• _EXTRACT TO READ_

+ + + + + + +

Bidirectional pump always used symmetrical S-shaped airfoil; it also can be acquired by calculating forward and reverse bone line, respectively, with singularity distribution method and then superpose the two bone lines and thicken them. For fan, the method of reducing the camber of airfoil was used to improve the reverse performance as well. At present, research on high specific speed bidirectional pump was relatively rare and mainly concentrated on the analysis of inner flow field and the experiment of device performances [9–11]. Cheng et al. [9] carried out the positive and negative system performance test for the pump with the same pressure surface and suction surface and then analyzed the inner flow characteristics through numerical simulation. Wang et al. [10] investigated the cavitation performance of S-shaped airfoil bidirectional pump by comparing it to common axial-flow pump; the results showed that S-shaped airfoil bidirectional pump has a better cavitation property.
Overall, the pressure pulsation study about pump was common, but mainly for conventional pumps like centrifugal, axial-flow pumps, and the investigation of pressure pulsation about bidirectional pump especially under reverse operation was rare [12–15]. This paper considers a high specific speed pump which the authors have designed and improved by numerical simulation results. The performance parameters were obtained by the tests under 10 installation angles in both positive and reverse operations. After a verification for numerical simulation method by comparing the numerical and experimental results of energy performance, a comprehensive numerical analysis was carried out to investigate the pressure pulsation on the flow channel, front and back side of blade, and guide vane. However, the measurements for pressure pulsation were not performed due to the current experiment equipment limitation.
2. Modeling
2.1. Hydraulic Design
Lifting design method and streamline method [1, 16] were applied in the initial hydraulic designing of axial impeller and guide vane, respectively, and S-shaped airfoil was chosen (see Figure 3). The flow field was solved through free vortex pattern and outlet circulation was then corrected. After obtaining the flow field distribution, the flow angles can be determined at each airfoil section. According to the basic equation of energy conversion for axial flow pump, the cascade solidities and incidence angles at each section were determined, and then the original design was finished. Numerical simulation method was used to predict the performance of the pump; after that, the original model was improved continually through adjusting structure parameters till the numerical results can meet the requirement. The main requirement contained the specific speed and energy performance parameters for the pump, and a portion of parameters were shown in Table 1. Figure 1 shows the form drawing of blade.
Main parameters of bi-direction pump.
The form drawing of blade.
2.2. Performance Tests on Different Setting Angles
The experimental pump was manufactured according to the form drawing of blade and guide vane. Figure 2 shows the assembly drawing and the location of monitoring points for pressure pulsation. Bidirectional pump performance tests were done in the pump test-bed that meets the 1 grade precision of national standards GB/T3216-2005 (see Figure 5). The pressure difference between inlet and outlet was tested by U-type pressure monitor because of its high specific speed and low head. The experiment tested the performance of positive and negative operation at 5 angles including −4°, −2°, 0°, 2°, and 4°.

+ + + + + + +

• _DATA PROVIDED_
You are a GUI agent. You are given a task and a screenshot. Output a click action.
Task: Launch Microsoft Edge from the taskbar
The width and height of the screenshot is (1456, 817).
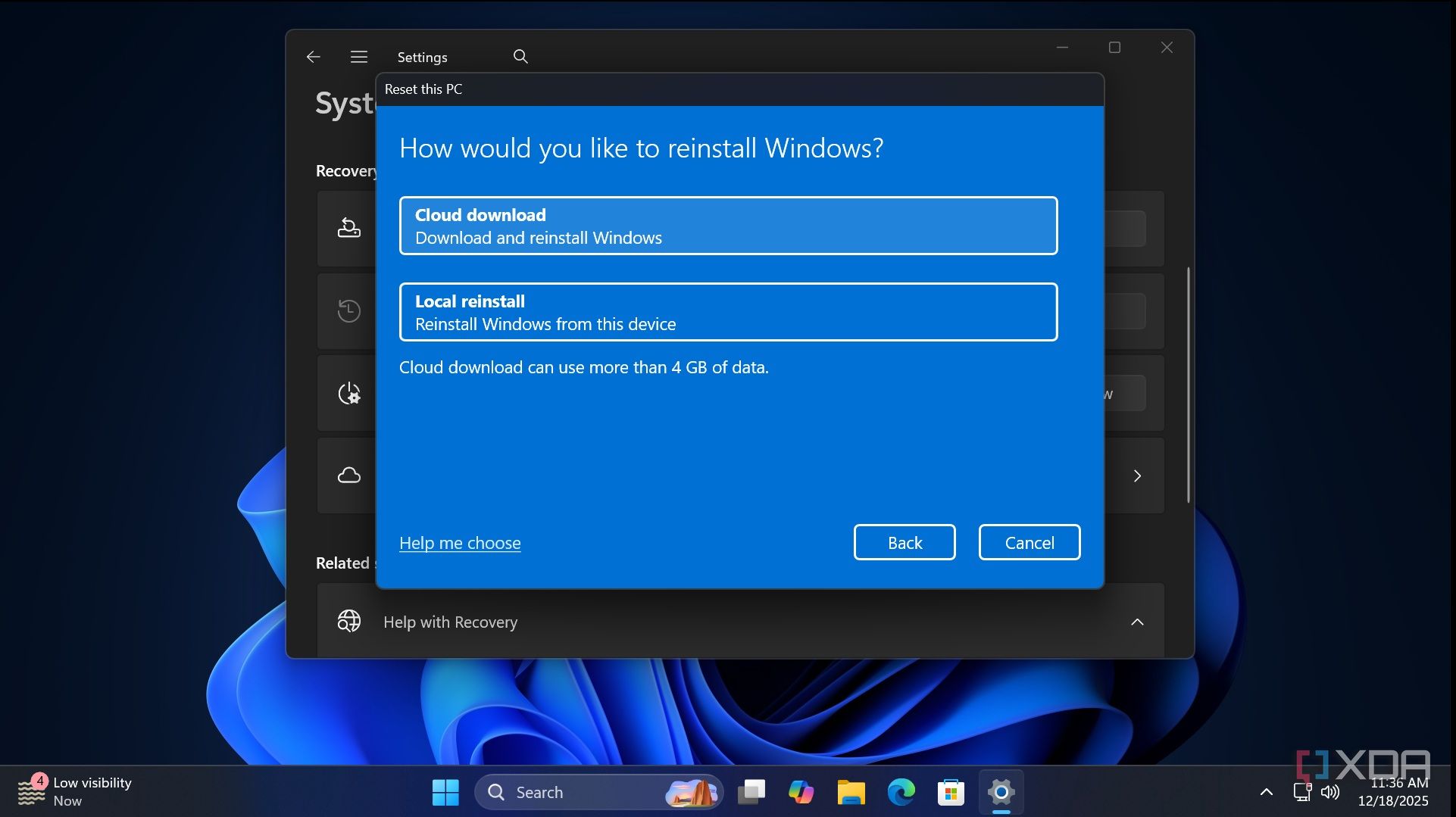tap(901, 792)
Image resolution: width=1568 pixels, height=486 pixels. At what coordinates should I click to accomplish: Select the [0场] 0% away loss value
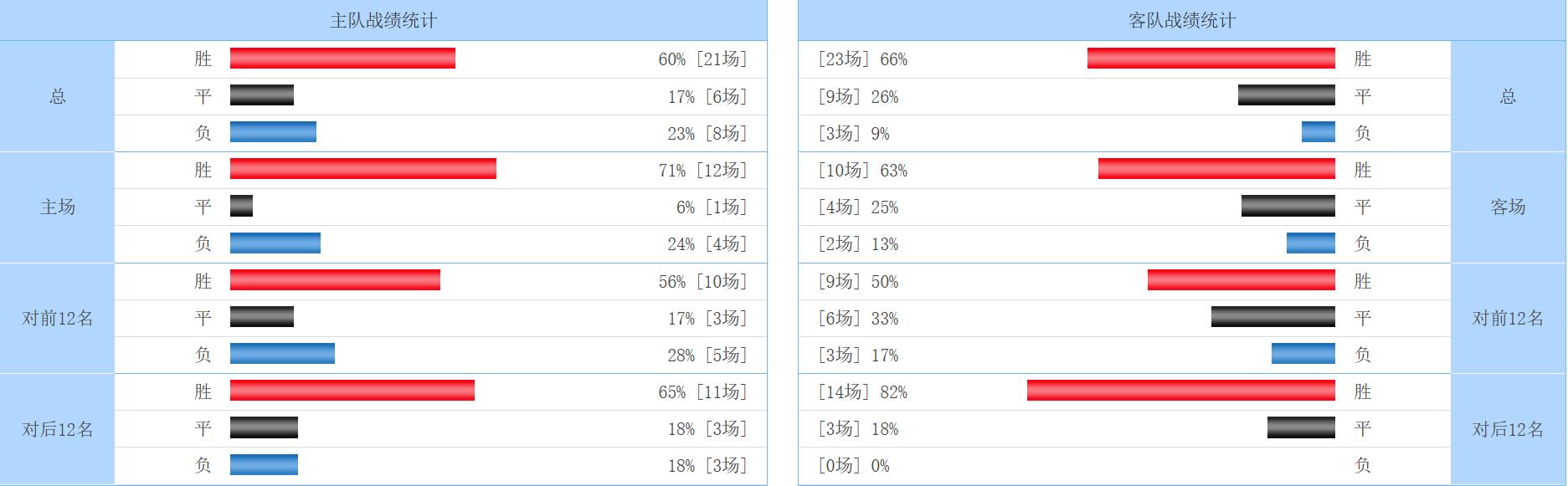point(853,466)
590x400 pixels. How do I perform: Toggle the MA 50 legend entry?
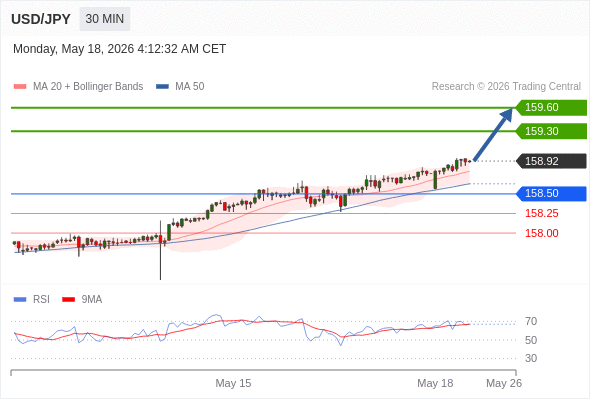tap(180, 87)
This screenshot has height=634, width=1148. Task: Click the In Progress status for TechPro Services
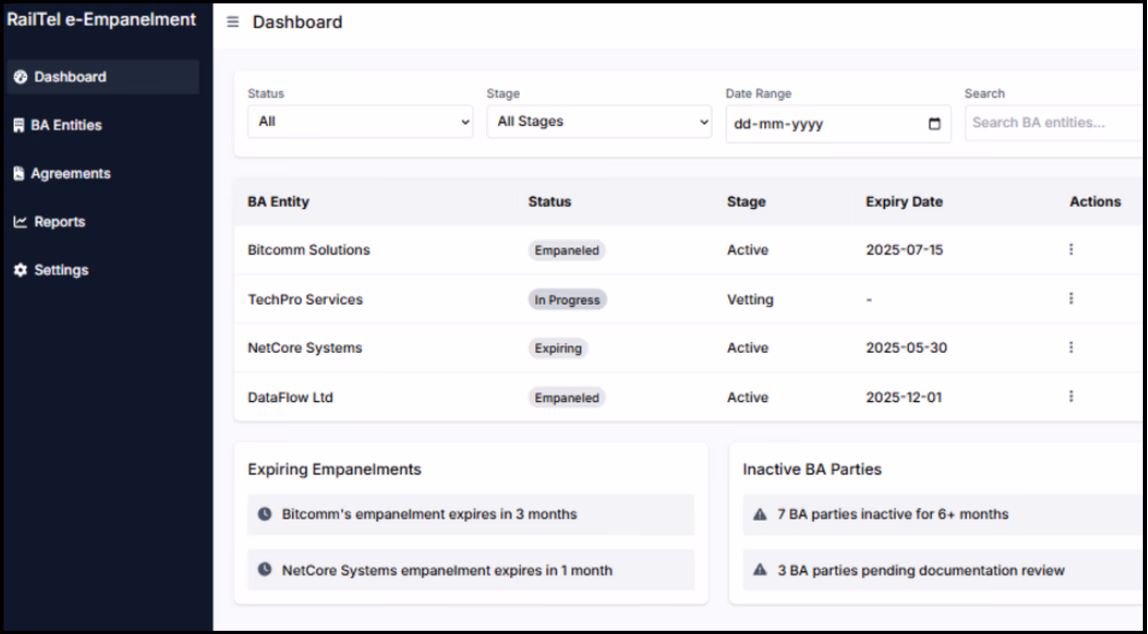tap(567, 299)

+ + + + + + +

• _ASSIGNED TASK 1_
Retype the bidirectional pump passage from "2.2. Performance Tests" up to and including "2°, and 4°.".
• _ASSIGNED TASK 2_
In the bidirectional pump passage, what was used to test the pressure difference between inlet and outlet?
• _ASSIGNED TASK 3_
Continue the bidirectional pump passage from its last sentence onward.

• _WRITTEN REPLY 1_
2.2. Performance Tests on Different Setting Angles
The experimental pump was manufactured according to the form drawing of blade and guide vane. Figure 2 shows the assembly drawing and the location of monitoring points for pressure pulsation. Bidirectional pump performance tests were done in the pump test-bed that meets the 1 grade precision of national standards GB/T3216-2005 (see Figure 5). The pressure difference between inlet and outlet was tested by U-type pressure monitor because of its high specific speed and low head. The experiment tested the performance of positive and negative operation at 5 angles including −4°, −2°, 0°, 2°, and 4°.

• _WRITTEN REPLY 2_
A U-type pressure monitor.

• _WRITTEN REPLY 3_
The assembly drawing and the monitoring points in flow passage.
The models of impeller, guide vane, and test facilities.
Figure 4 shows the integrated performances curves at each setting angles. It was found that the H-Q curves were substantially parallel, and the variation trend of constant efficiency curves was consistent; the high efficiency area was near the 2° setting angle in positive operation, and it was near −4° setting angle in reverse operation; when setting angle was less than −4° degree, the maximum efficiency was likely to increase in reverse operation.
Integrated performance curves.
The components of bidirectional pump.
3. Numerical Simulations
3.1. Steady Calculation
In order to solve the inner flow field of the bidirectional pump, the standard k-ε turbulence model was chosen for calculation. Then the closed equations were constituted by Reynolds time-average equation, continuity equation, k equation, and ε equation. The flow of near-wall region was tracked with no-slip boundary condition and the standard wall function. The boundary conditions of inlet and outlet were velocity inlet and outflow. The pump performance curves were obtained by performing simulations with different inlet velocities, that is, different flow rates.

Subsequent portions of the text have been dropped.